HALKAPINAR VE MENEMEN OVALARI SAĞLIKLI SU TEMİNİ İÇİN ÖNEM TAŞIYOR Yağışların yetersizliği durumunda akiferlerden sağlanan suyun korunması ve etkili kullanılması büyük öneme sahip. Akifer potansiyellerinin düzenli olarak izlenmesi ve belirli çalışmalarla bu potansiyelin netleşmesi gerekir. İzmir’in en kritik su kaynakları Halkapınar ve Menemen Ovası olarak öne çıkıyor; bu alanların kirletilmesini azaltıcı hızlı adımlar atılmalı ve gerektiğinde bu alanlardan belirli miktarlarda su temin edilebilmelidir. Ayrıca mevcut bazı kaynakların tuzluluk değerleri nispeten düşük olduğundan, bu sular arıtılarak sisteme dahil edilebilir. Arıtılmış atık suların daha ileri düzeyde tarımsal kullanıma kazandırılması da son derece önemli. Orta vadede ise deniz suyu arıtılarak hem doğrudan kullanılabilir hale getirilebilir hem de yer üstü suyu akiferlerine beslenebilir. Sonuç olarak, akiferlerin hidrolik parametreleri dikkate alınarak izlenmesi ve acil olarak kaynakları kirletmeyecek tedbirlerin uygulanması büyük önem taşıyor.
İÇ ANADOLU, GÜNEYDOĞU ANADOLU VE EGE’DE YER ALTİ SUYU DÜŞÜŞÜ Tarımsal üretim, içme suyu temini ve sanayi gibi alanlarda kritik rol oynayan yer altı suyu, iklim değişikliğinin etkisiyle hem nicelik hem de kalite bakımından baskı altında. Bölgeler genelinde yağış rejimlerinin düzensizleşmesi ve toplam yağış miktarının azalması, yüzeysel sızma süreçlerini olumsuz etkiliyor. İç Anadolu, Güneydoğu Anadolu ve Ege’deki yer altı suyu seviyelerinin belirgin şekilde düştüğü, kıyı bölgelerinde ise aşırı çekimin tuzlu deniz suyunun akiferlere karışmasına yol açtığı belirtiliyor. Bunun yanında tarımsal kirleticiler de su kalitesini bozuyor.
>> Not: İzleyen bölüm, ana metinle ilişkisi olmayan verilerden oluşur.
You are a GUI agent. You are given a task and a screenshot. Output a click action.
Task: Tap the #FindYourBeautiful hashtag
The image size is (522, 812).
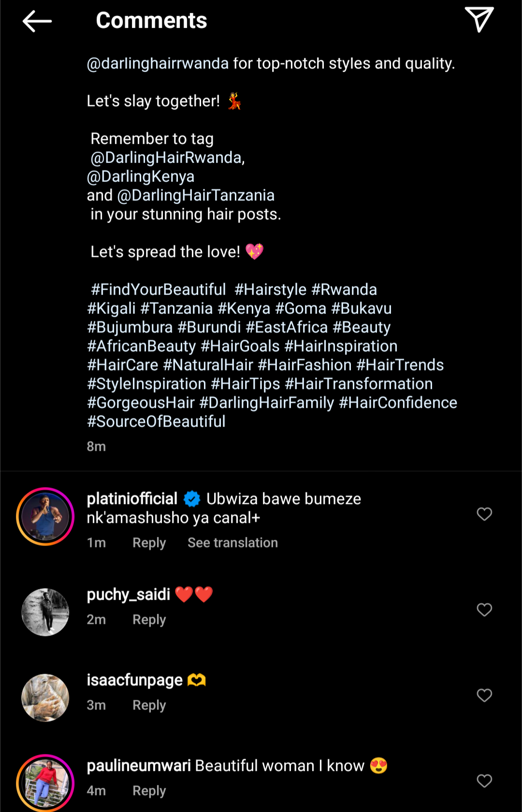coord(159,290)
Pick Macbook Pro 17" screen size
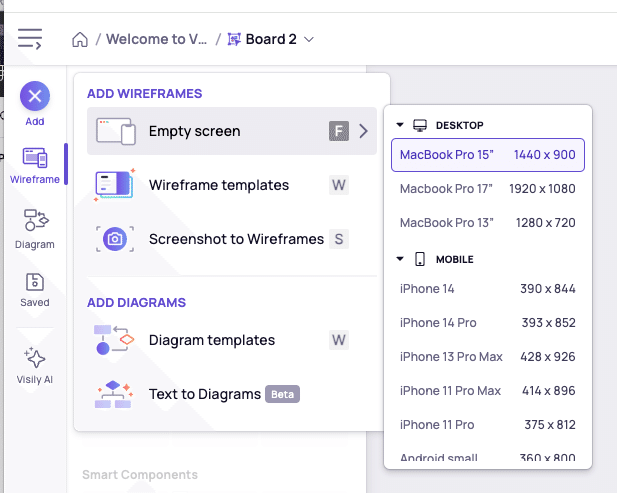617x493 pixels. coord(488,189)
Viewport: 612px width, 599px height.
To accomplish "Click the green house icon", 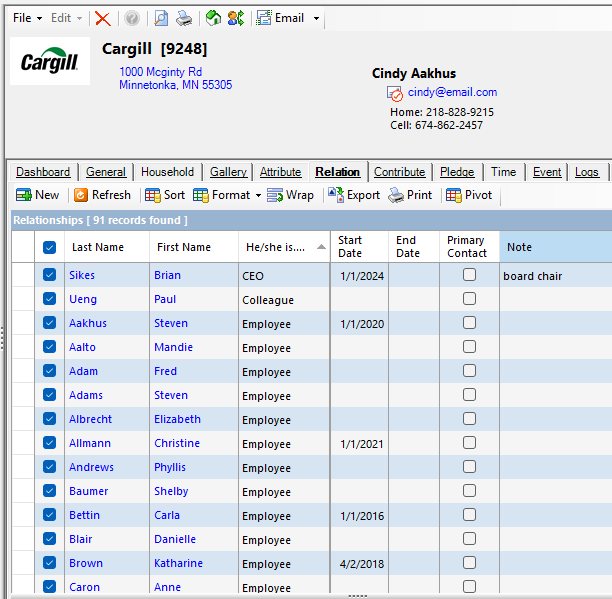I will tap(213, 18).

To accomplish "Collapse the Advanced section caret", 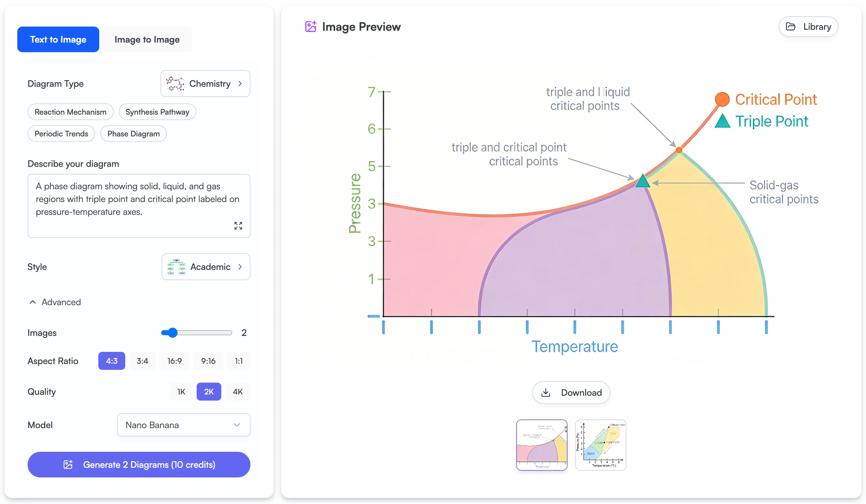I will pos(33,302).
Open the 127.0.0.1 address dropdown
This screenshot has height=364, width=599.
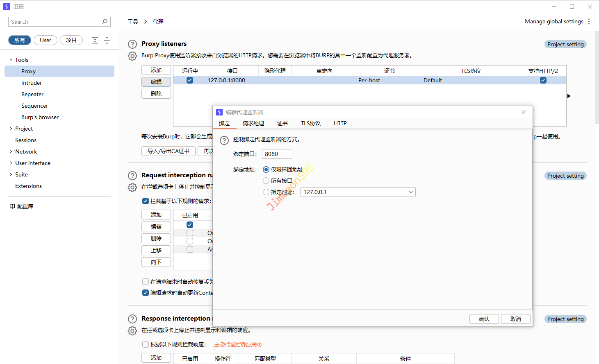pos(410,192)
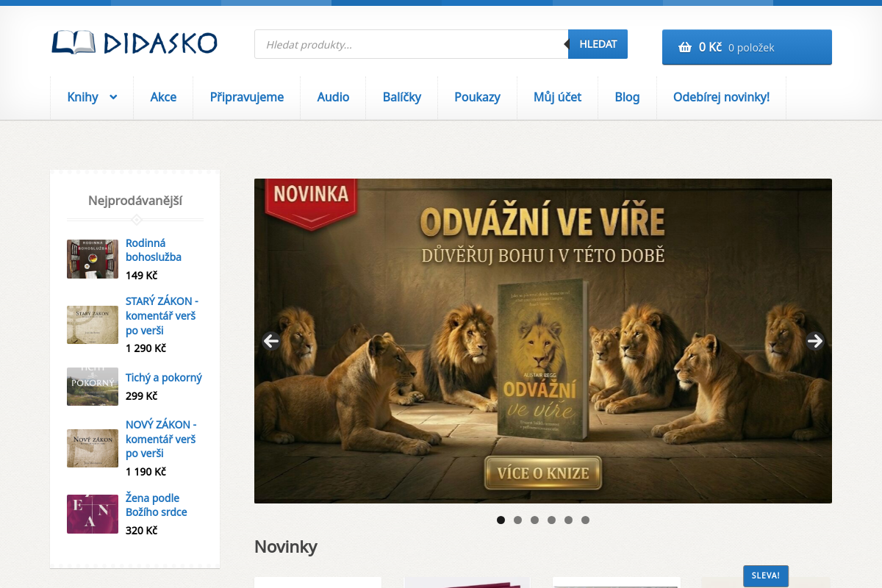This screenshot has width=882, height=588.
Task: Select the last carousel dot
Action: (585, 520)
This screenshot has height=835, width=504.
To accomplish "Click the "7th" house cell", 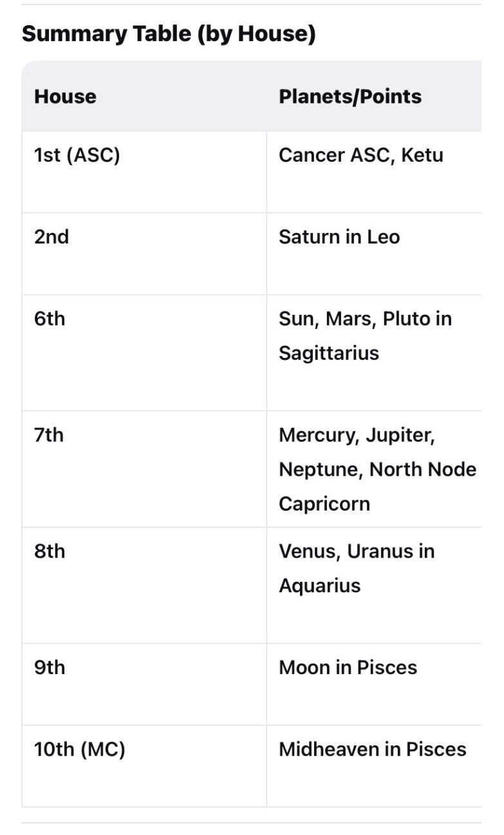I will pyautogui.click(x=49, y=435).
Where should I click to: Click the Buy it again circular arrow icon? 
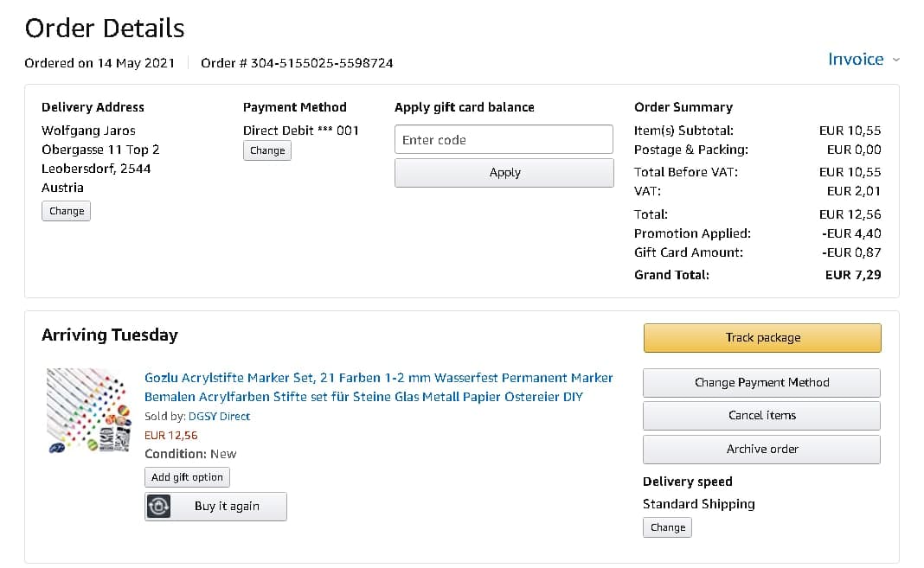pyautogui.click(x=158, y=507)
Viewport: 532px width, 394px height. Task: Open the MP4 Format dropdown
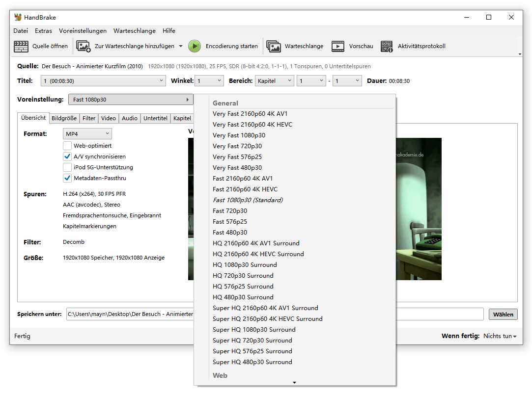87,133
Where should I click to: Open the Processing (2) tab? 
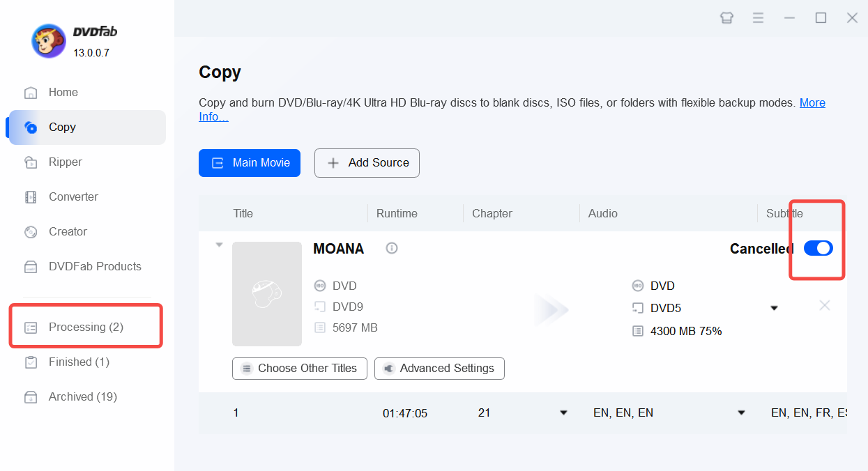86,327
ULUSAL DAYANIŞMA İLE DESTEKLENMELİ Prof. Dr. Baba, küresel ölçekte ülkelerin su kaynaklarını havza ölçeğinde planladığını ve yüzey ile yer altı sularını içme suyu, tarım ve sanayi gereksinimleriyle dengeli biçimde ele aldıklarını vurguluyor. Atık suyun tarım ve sanayide yeniden kullanımı, yağmur suyu hasadı, doğa temelli çözümler ve yapay zeka ile sensör tabanlı izleme sistemleri gibi politik ve teknik önlemler su yönetimini güçlendiriyor. Ancak etkili bir su yönetimi yalnız teknik çözümlerle sınırlı kalmamalı; toplumsal katılım, bilinç ve güvenilir yönetişim ile ulusal dayanışma da bu süreçte kritik rol oynamalıdır.